А после громко рассмеялась, заметив его смятение.
— Я пошутила. Ну, что ты? Но в самом деле мог бы и позвонить.
Владимир Николаевич не знал, что ответить. Вроде бы не молодой уже человек, а стушевался. Стало так неудобно будто он и вправду сотворил нечто ужасное.
— У меня и номера нет, — только и сумел выговорить он.
— А дом ты мой знаешь? Я же показывала окна. Эх, ты! А я ждала между прочим.
Чудная какая! Всё говорит, говорит. И смеётся постоянно. Владимир Николаевич позволил взять себя под руку и увести в противоположную от дома сторону.
Ольга привела его к себе, в небольшую квартирку, усадила за стол, заварила чай из пакетика. Привыкший к более дорогим сортам Владимир Николаевич чай не оценил, но вида постарался не показывать.
Потом вдруг расхрабрился и рассказал о своих переживаниях, о боязни одиночества и ненужности.
— У меня ведь тоже есть ребёнок, — внезапно погрустнев, сказала Ольга. — Сейчас конечно уже взрослый. Кристиан. Живёт в Копенгагене. Его отец датчанин. Воспитывал его, пока я по гастролям порхала. Мы общаемся конечно, но так, как посторонние люди.
— Жалеешь? — с сочувствием спросил Владимир Николаевич.
— О том, что не была с ним рядом? Нет. Он вырос хорошим человеком. Со мной он бы таким не был. Я плохой человек, Володя, ветреный.
— Нет, ты хорошая! — вырвалось у него. — Я вижу.
Она улыбнулась ему грустной усталой улыбкой.
— Как бы там ни было, — произнесла она. — Я ни о чём не жалею. Ни об одном дне своей жизни.
Владимир Николаевич и сам не заметил, как стал захаживать к Ольге почти каждый день. Через неделю он уже стоял у плиты в её кухне и пёк свои фирменные толстенькие блинчики. Ольга тихонько подкралась сзади и бросила в тесто горсть порезанного зелёного лука.
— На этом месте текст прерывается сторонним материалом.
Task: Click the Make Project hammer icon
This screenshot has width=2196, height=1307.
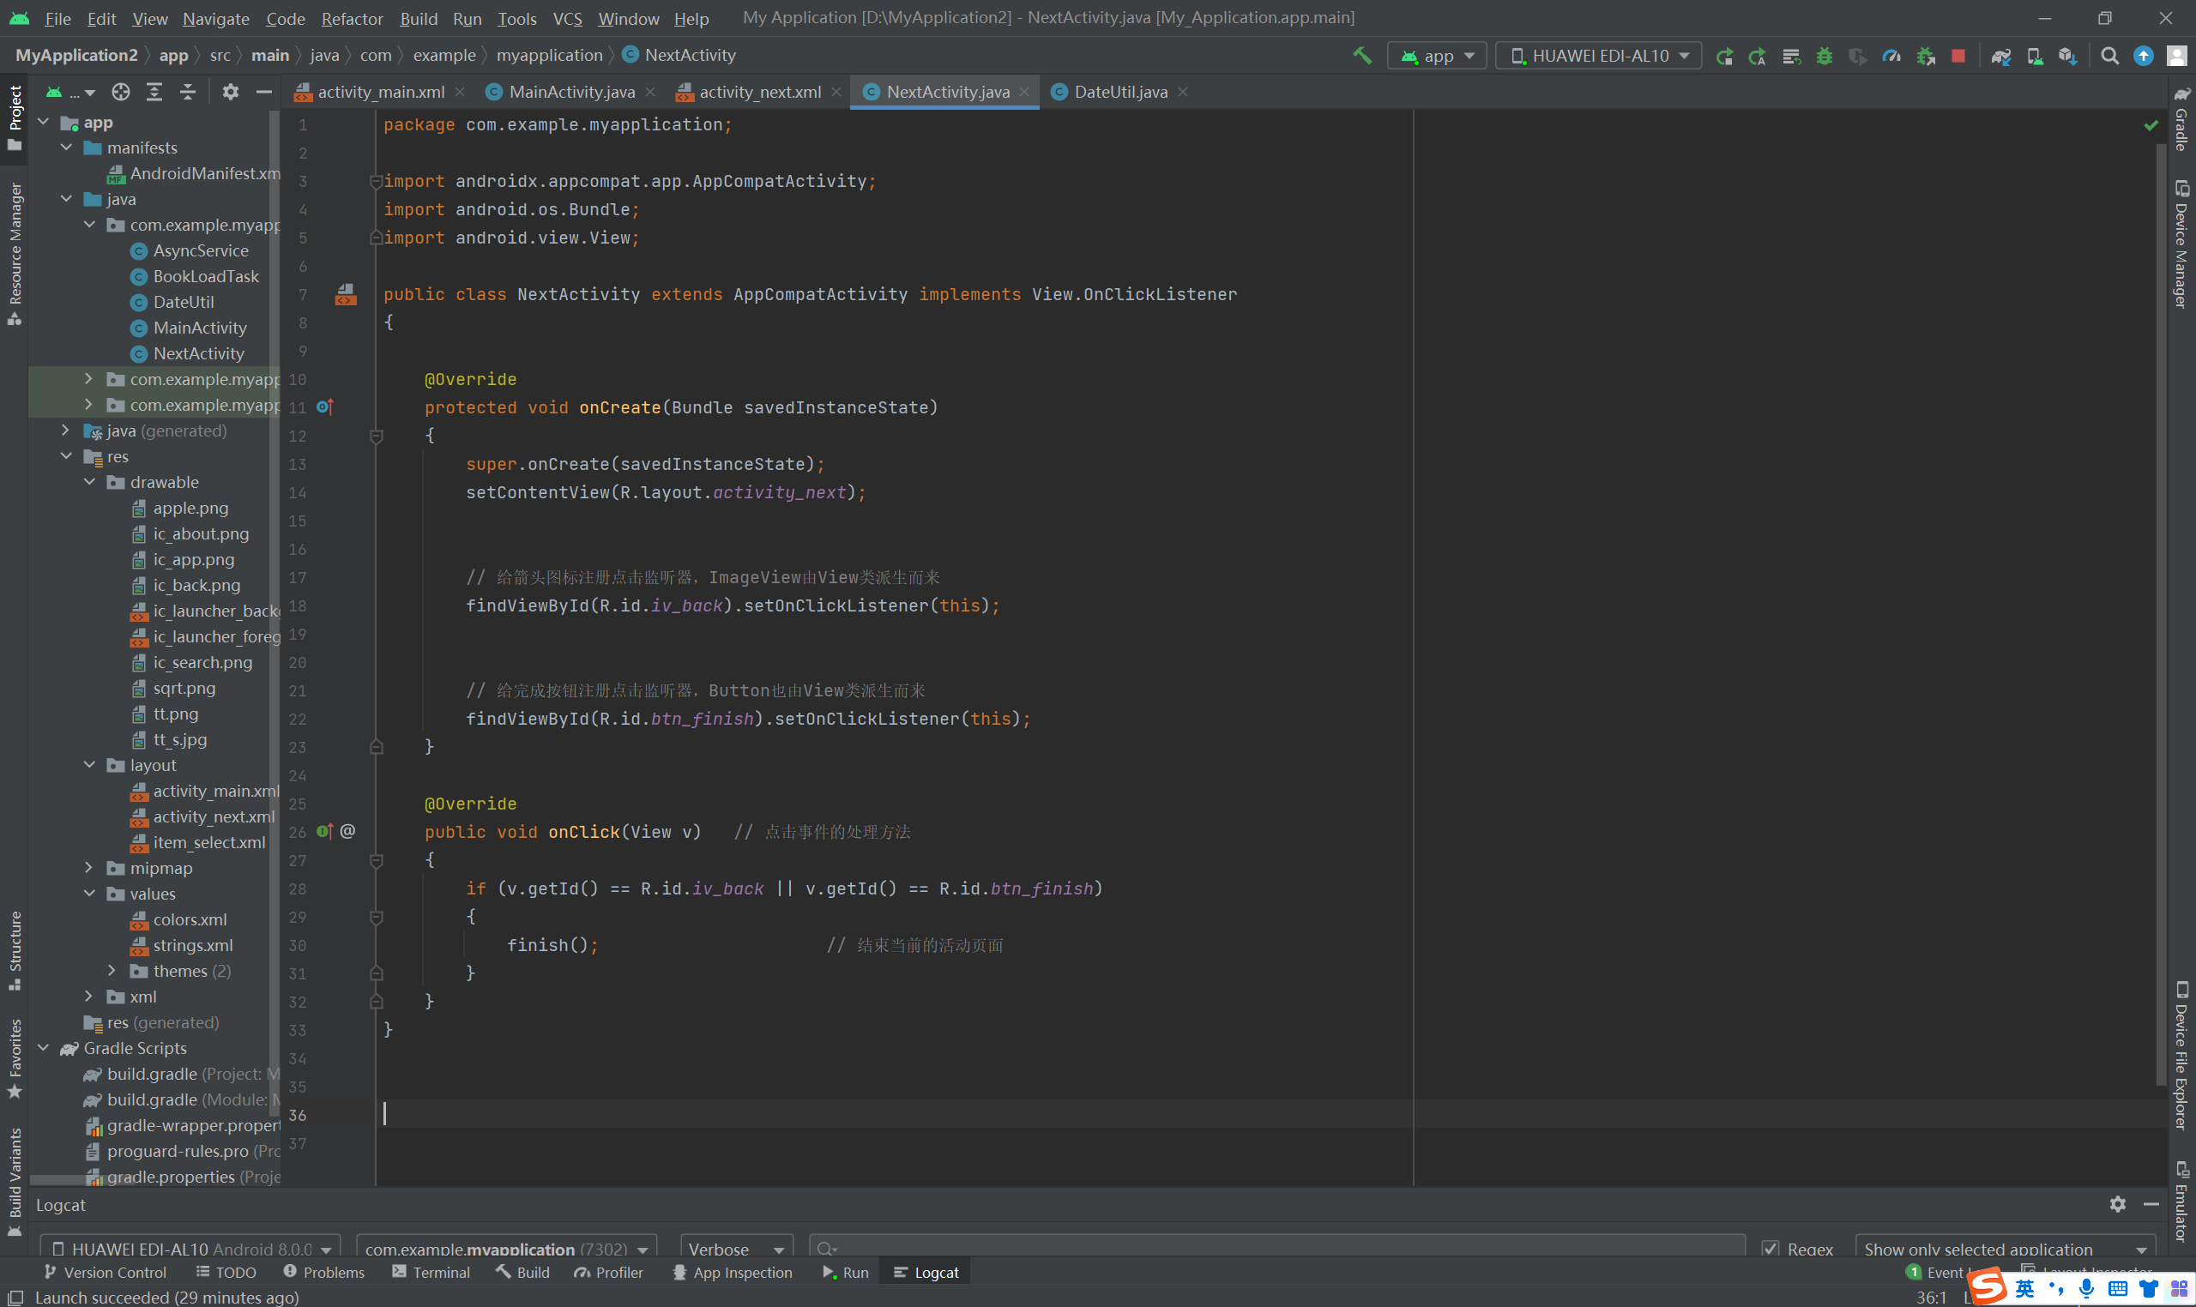Action: pos(1362,55)
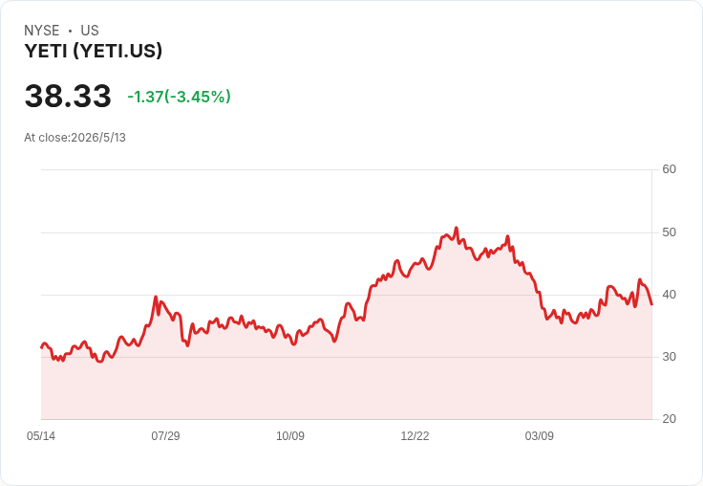Click the chart's highest peak near 50
Image resolution: width=703 pixels, height=486 pixels.
coord(457,228)
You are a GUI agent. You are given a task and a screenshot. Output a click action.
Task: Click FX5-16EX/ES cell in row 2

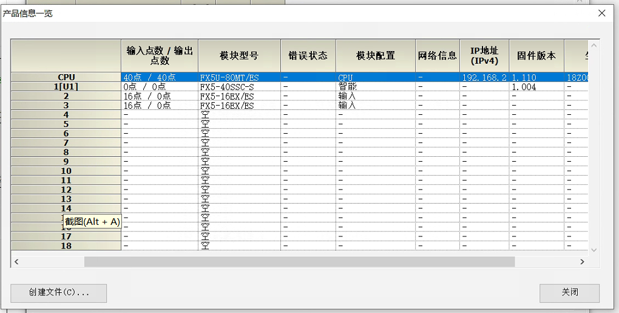(x=238, y=96)
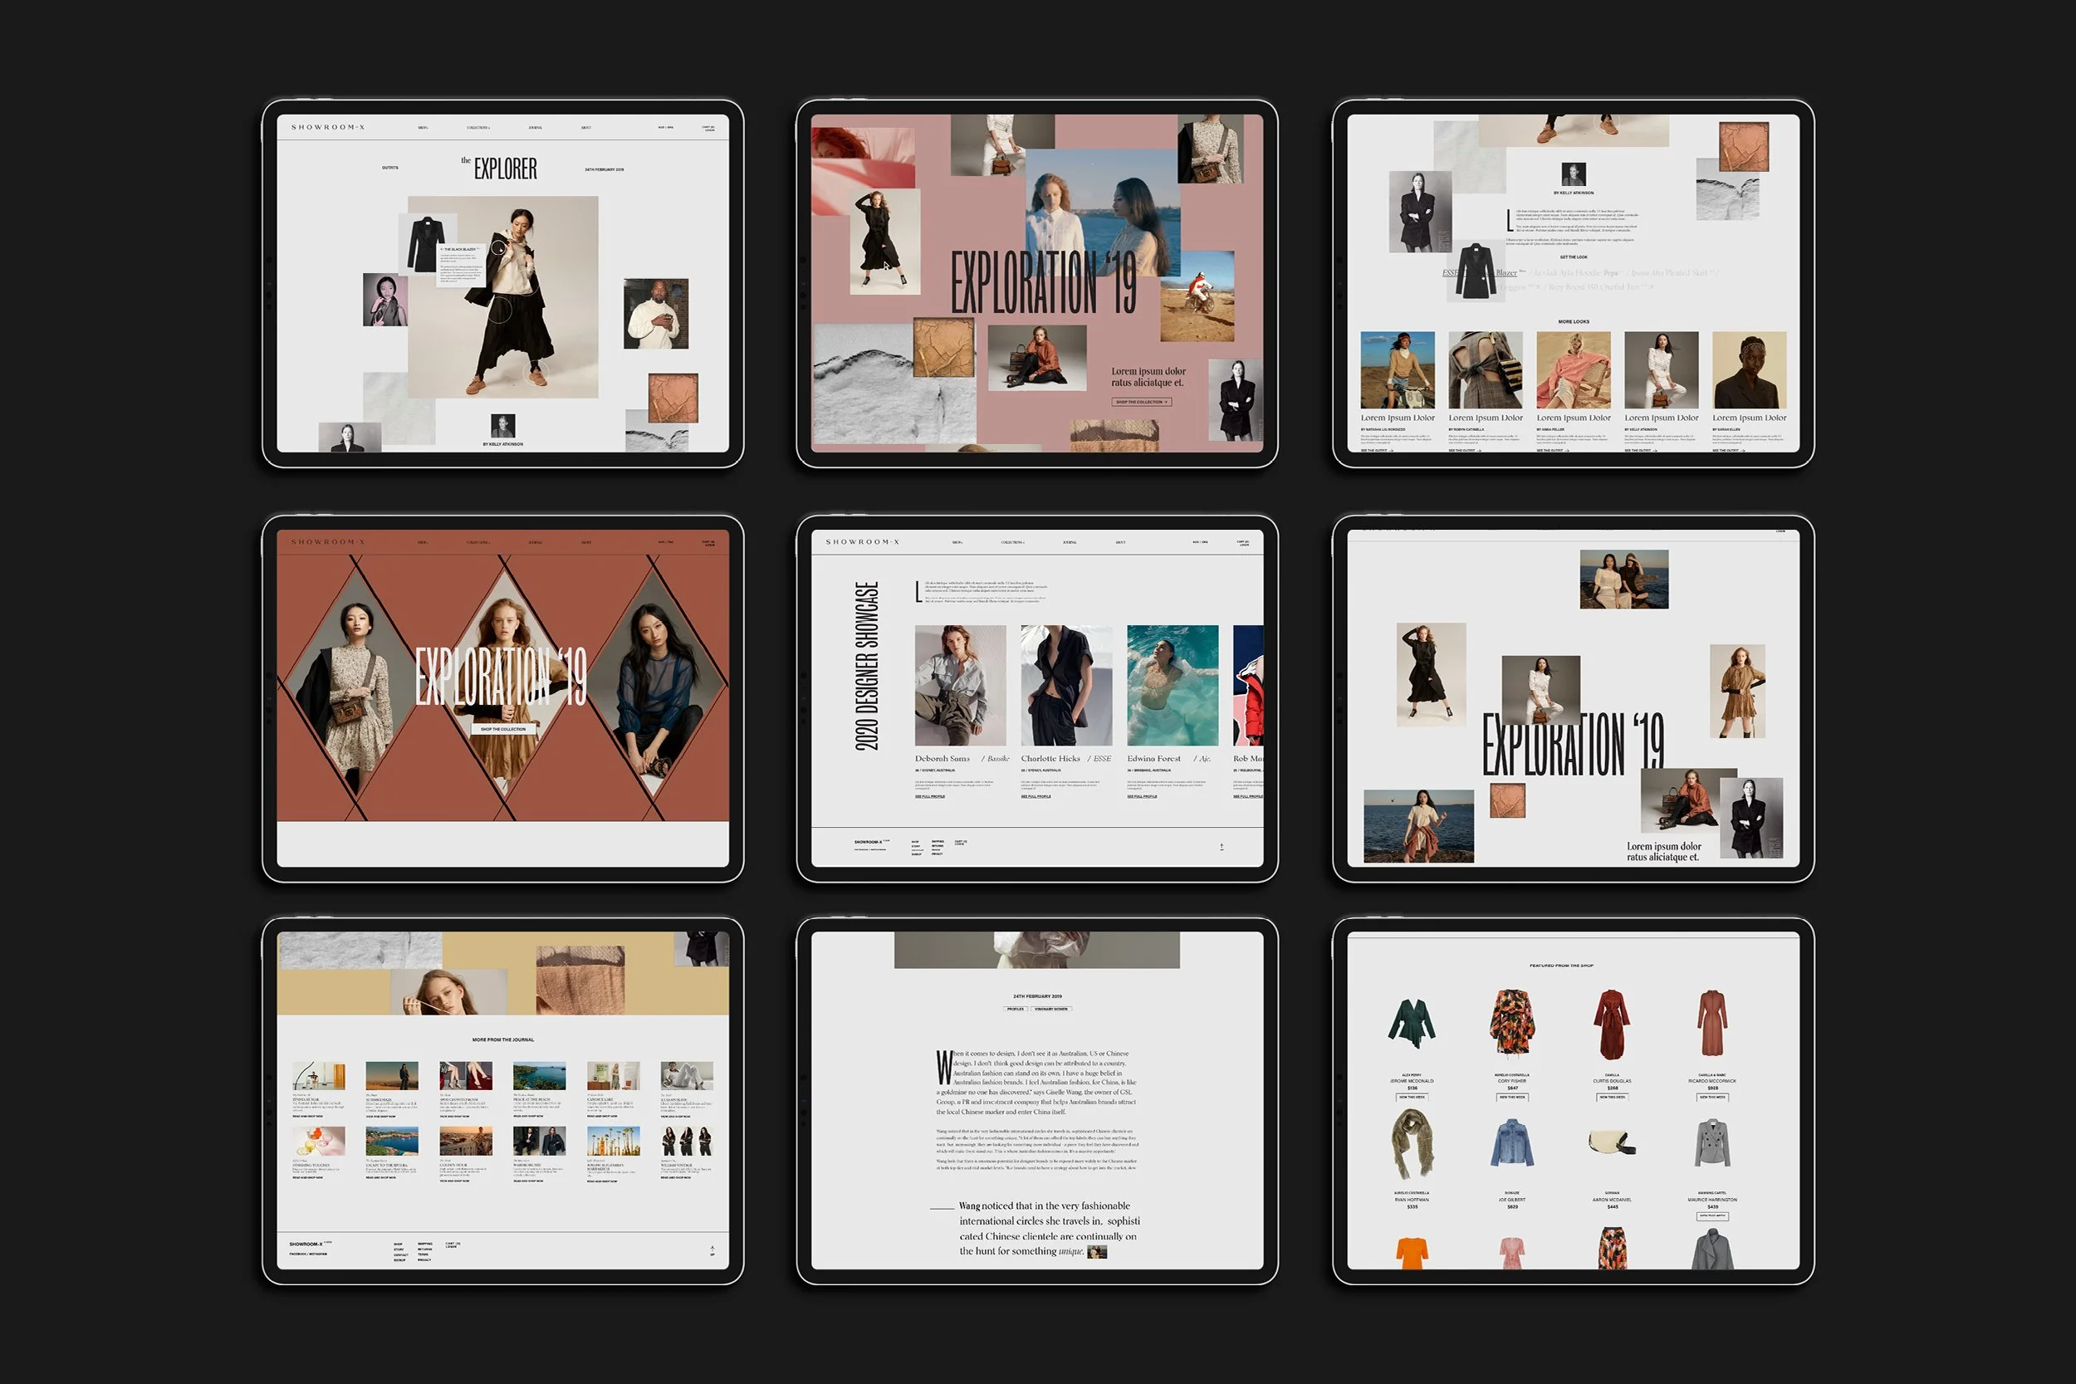Open the Journal menu item on Explorer page

535,128
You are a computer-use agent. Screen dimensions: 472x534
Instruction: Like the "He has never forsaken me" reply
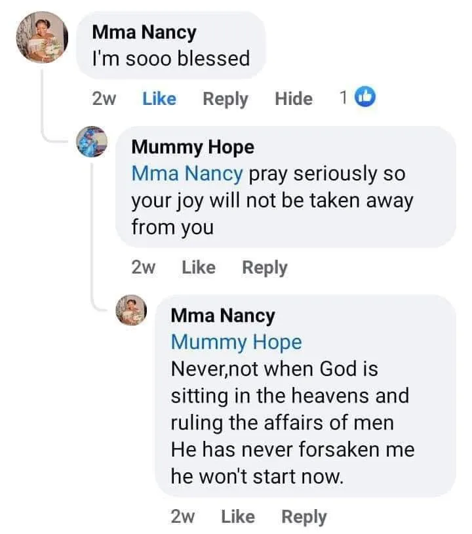pos(238,517)
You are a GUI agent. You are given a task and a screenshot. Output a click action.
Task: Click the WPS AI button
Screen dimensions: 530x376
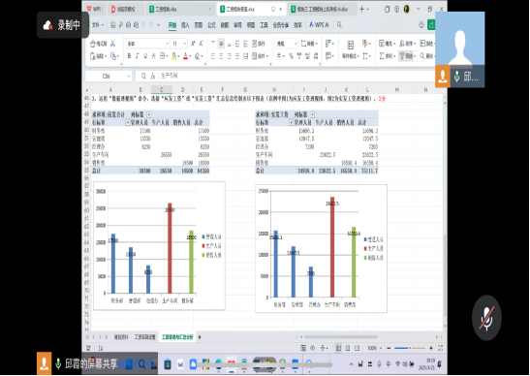point(319,25)
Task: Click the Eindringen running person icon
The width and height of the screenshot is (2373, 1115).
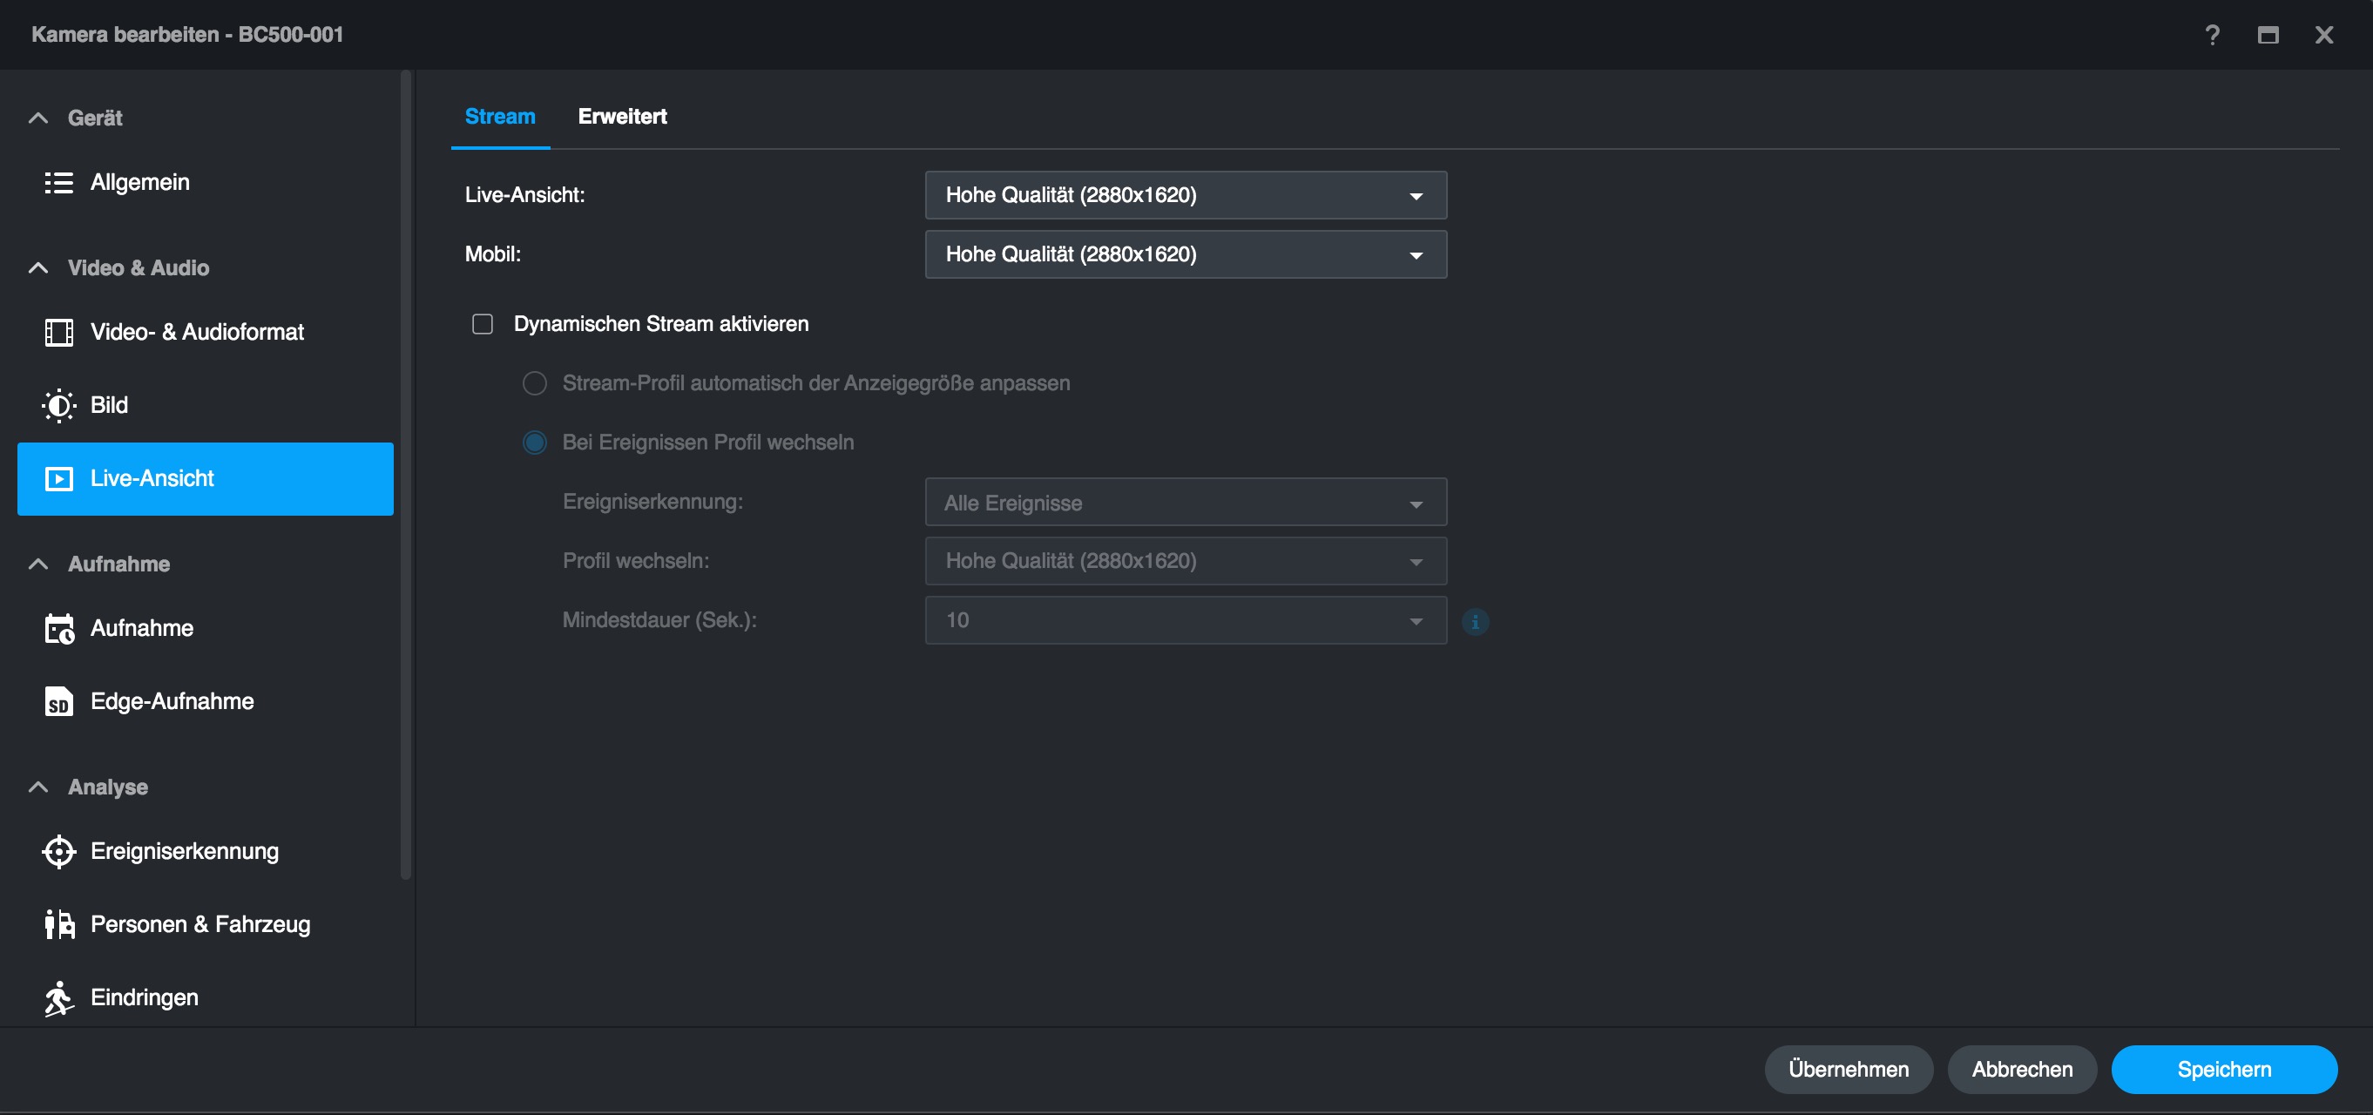Action: 59,998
— Обожаю зелень! — заявила она. — С ней сразу становится веселей и ярче. Можно ещё орегано добавить.
— Орегано? — Владимир Николаевич ловко перехватил её руку с пакетиком приправы, понюхал его содержимое и воскликнул удивлённо, — Это же душица! У нас в деревне повсюду росла. Ну, ничего. Сколотим ящики, поставим на балконе и посадим твоей душицы и лука побольше, чтобы всегда свежая зелень была.
— Мы? — спросила Ольга.
— Конечно мы. Одной тебе тяжело будет.
Через месяц он переехал к ней уже навсегда. Должен же кто-то следить растущей зеленью.
Глава 22
Подходила к концу осень, город заливали дожди. Первый робкий снег уже попытался укрыть улицы, но быстро растаял. Несмотря на то, что Виктор принял решение уехать, жизнь свою он так и не изменил. Также брёл утром в институт, презрительно морщился от разложенного на платочке завтрака, хамил коллегам, монотонно бубнил раз и навсегда заученный текст лекций. По вечерам встречался с Яной, выбрасывал в мешок непрочитанные письма.
— Мой автобус возвращают, — сказала ему Яна. — Больше не буду ходить пешком. К тому же скоро снег выпадет, и будет совсем неудобно.
— Ноги переломаете, — добавил Виктор.
— Какой вы всё-таки!
— Яна, а вы верите в приметы? — неожиданно спросил он.
— Нет, не верю. Разве кто-то ещё в них верит?